Ear feeding from western bean cutworm and corn earworm was present in some samples but at incidence levels lower than most years.  This is  likely a result of timely planting and corn tasseling prior to peak western bean cutworm moth flights. Where ear feeding was present, ear damage appeared to elevate risks for ear mould and DON.

Some high moisture or early market corn harvest started late September. Grain corn harvest for drying was starting in some areas as early as the first week of October. Cooler temperatures and frequent light rains slowed harvest in areas through the second half of October. Harvest was wrapping up by early November in more advanced areas. With exceptional weather (sunshine, well above normal temperatures) during the first two weeks of November, harvest progress on remaining corn was rapid, with majority of crop off by mid-November.

Many growers were reporting average to slightly above average yields, with exceptions where dryness lingered well into the growing season, especially on soils with poor moisture holding capacity. Quality and test weight reports in most areas suggested minimal impact from early frost, though there were reports of less mature corn taking longer to dry in field. Reports of DON were generally low, though some higher testing fields were noted, particularly in the far southwest.

As of December 15, 72% of Agricorp insured grain corn acres had been reported with an average yield of 178 bu/ac. This is 102% to the 10-year average yield of 175 bu/ac for these same growers. Estimated yield for Ontario is 164 bu/ac (OMAFRA Crop Statistics), 102% of the 10-year average grain corn yield of 161 bu/ac (2010-2019) (OMAFRA Crop Statistics).
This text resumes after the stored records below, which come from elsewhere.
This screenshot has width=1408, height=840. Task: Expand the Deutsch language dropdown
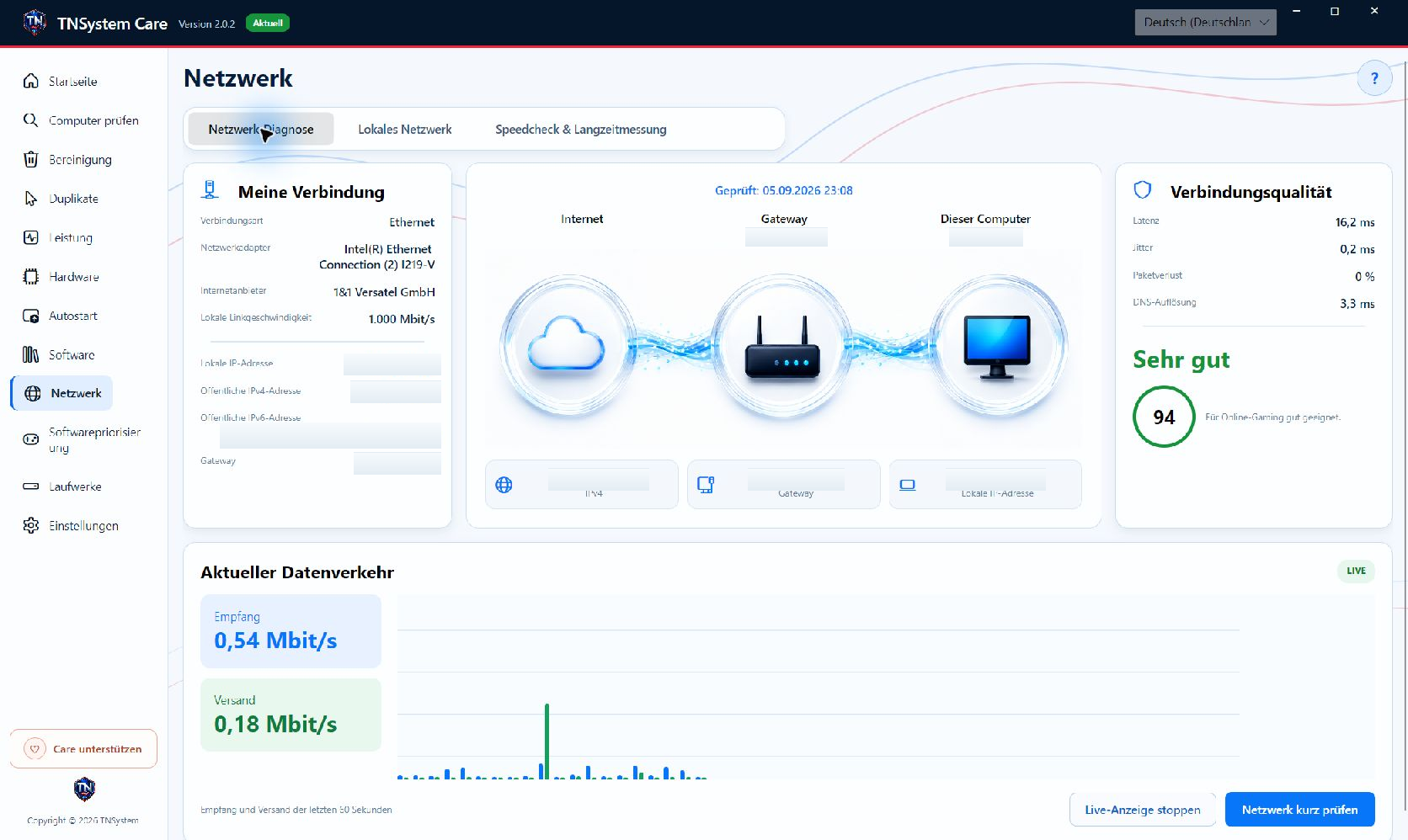[x=1205, y=23]
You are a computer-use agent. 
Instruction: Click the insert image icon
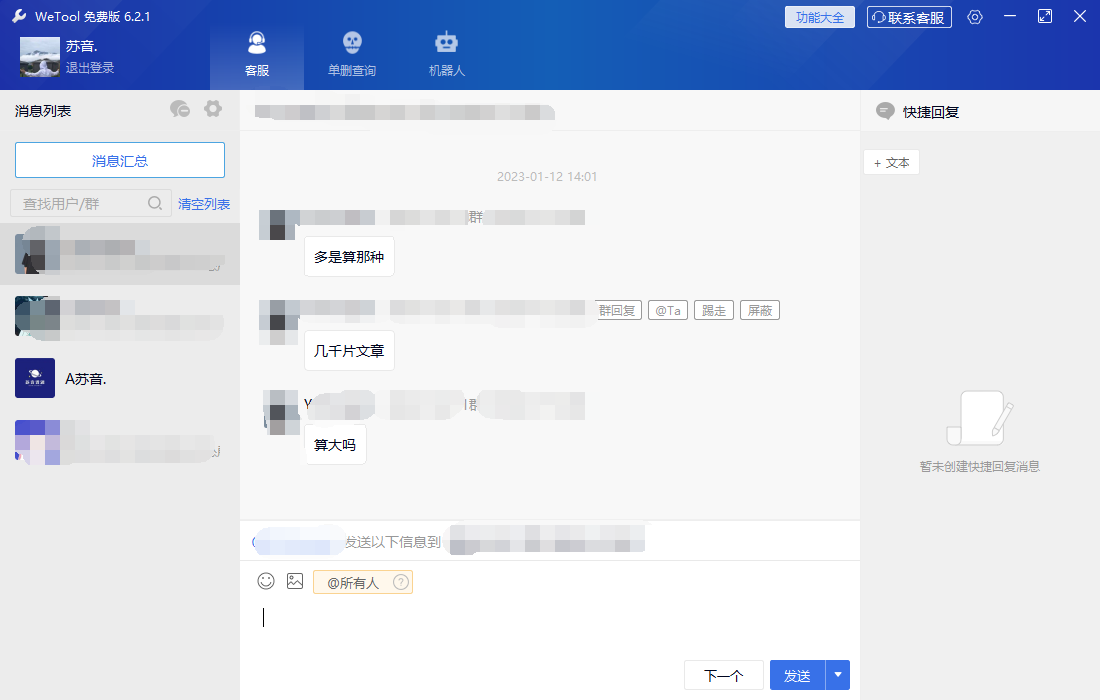pyautogui.click(x=295, y=581)
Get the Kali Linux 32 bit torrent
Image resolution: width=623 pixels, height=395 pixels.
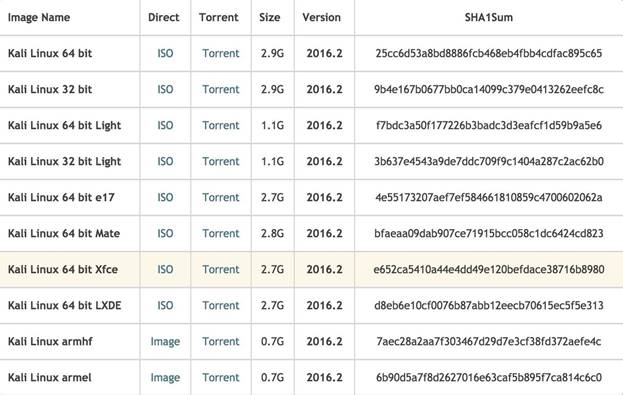point(221,89)
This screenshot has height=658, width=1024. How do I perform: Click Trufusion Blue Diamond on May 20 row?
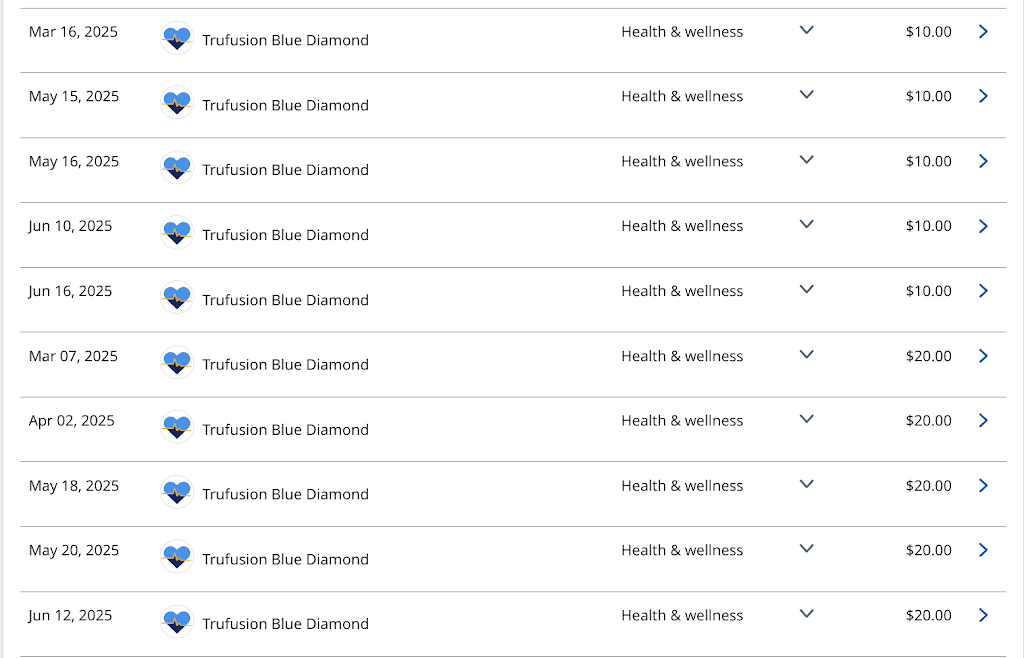(285, 559)
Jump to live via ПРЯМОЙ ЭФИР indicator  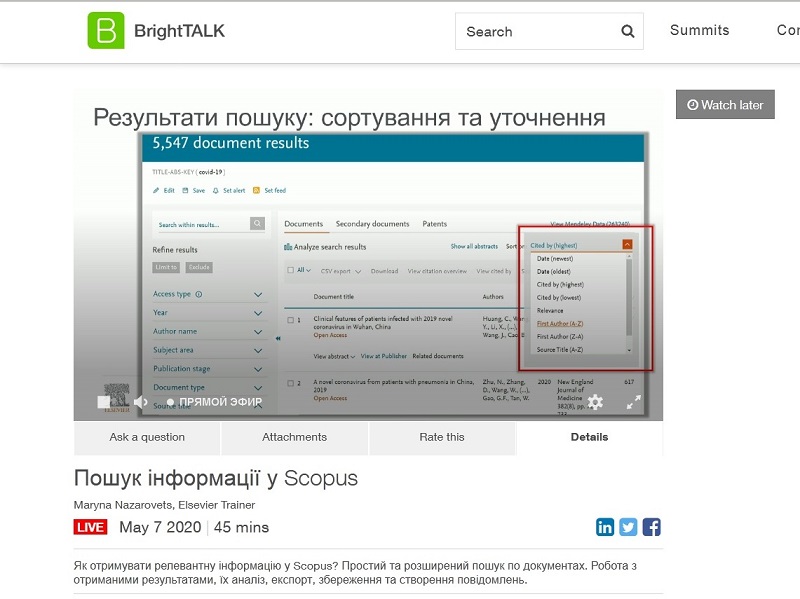(x=214, y=402)
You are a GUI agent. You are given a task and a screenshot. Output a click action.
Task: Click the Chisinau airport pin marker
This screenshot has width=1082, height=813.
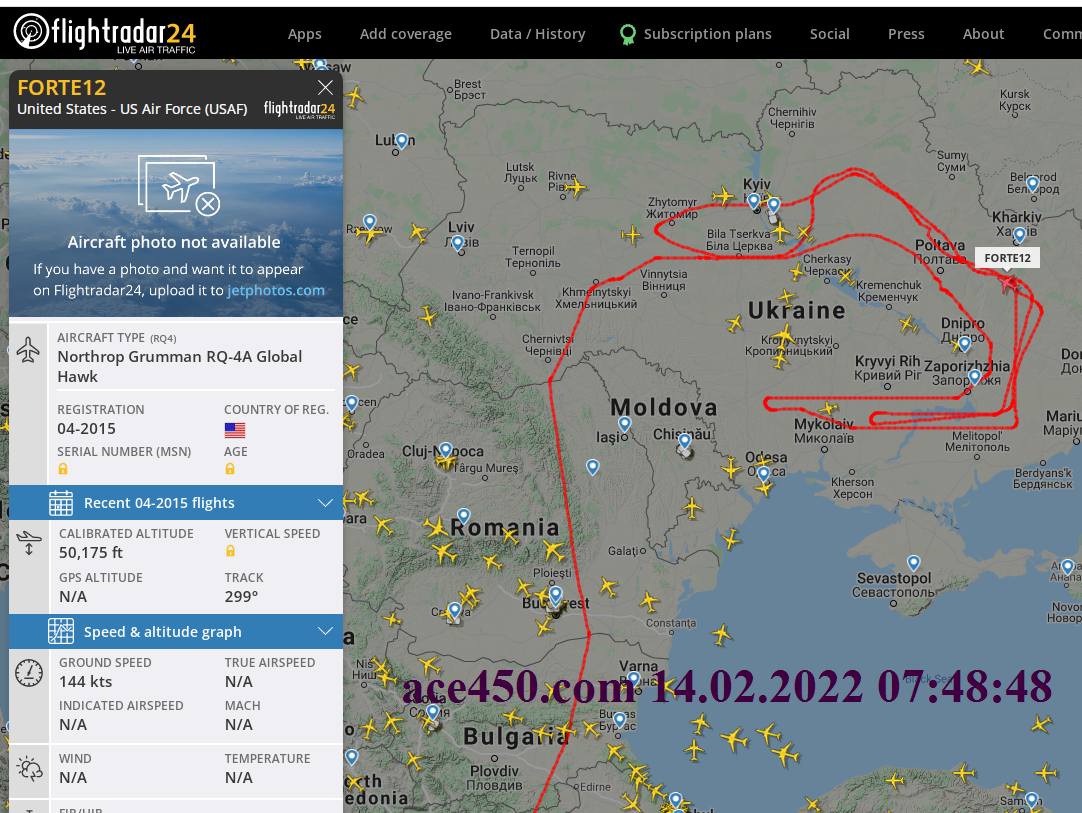[x=685, y=440]
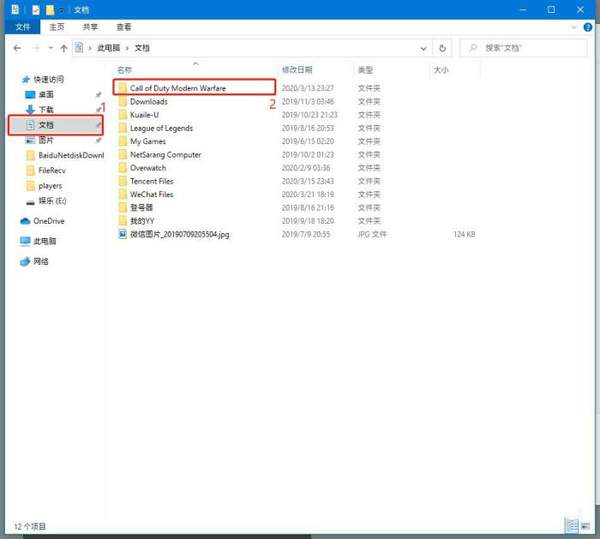Open the Help question mark icon
600x539 pixels.
point(588,27)
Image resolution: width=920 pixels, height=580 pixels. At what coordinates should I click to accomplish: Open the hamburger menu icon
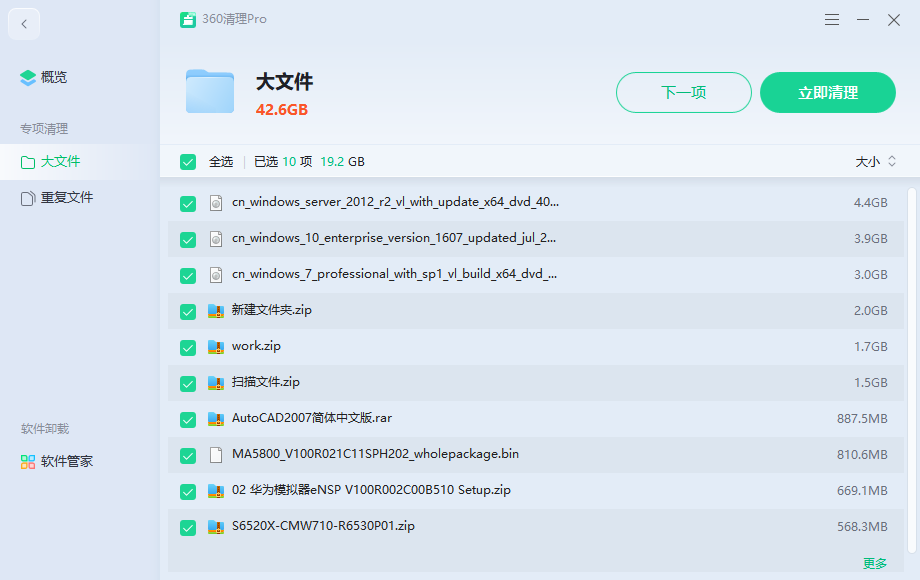pyautogui.click(x=832, y=20)
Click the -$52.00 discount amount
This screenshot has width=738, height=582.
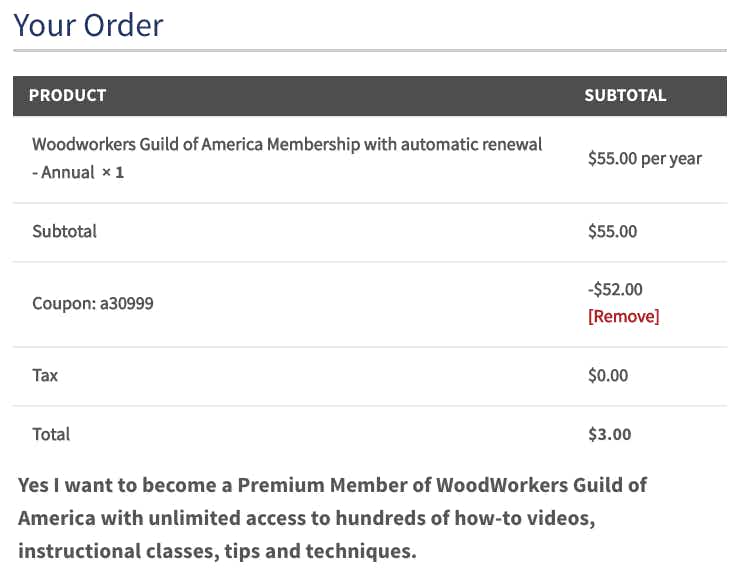pyautogui.click(x=615, y=289)
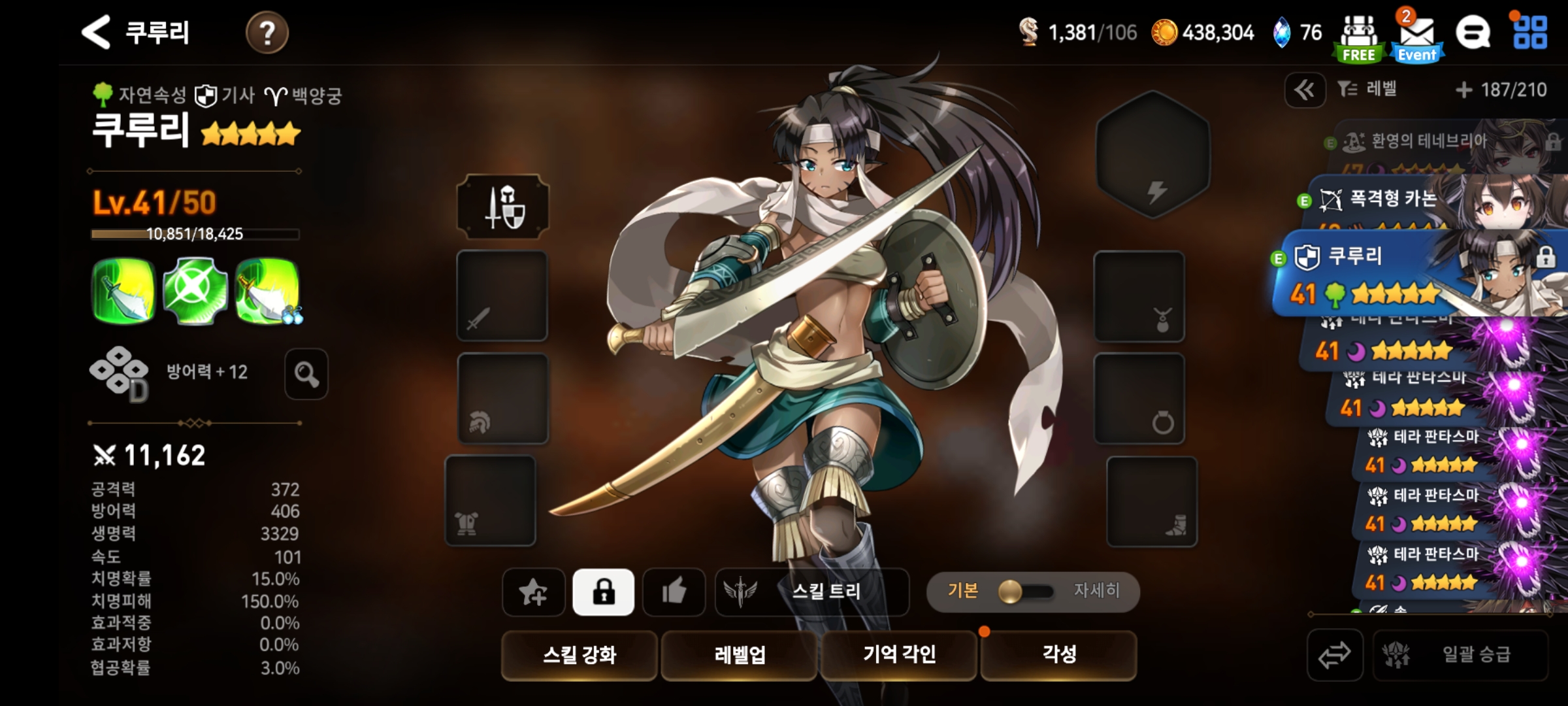Image resolution: width=1568 pixels, height=706 pixels.
Task: Collapse the hero list with double chevron
Action: (x=1305, y=90)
Ontario Corn Committee (OCC) hybrid trial results are available at the homepage of GOCorn.net or https://bit.ly/37r2EZw. Several options exist for viewing data, including a printable PDF, sortable spreadsheets (yield index, moisture, lodging, company or hybrid name etc.) and yield by moisture graphs demonstrating the trade-off between yield and harvest moisture of hybrids within each OCC table.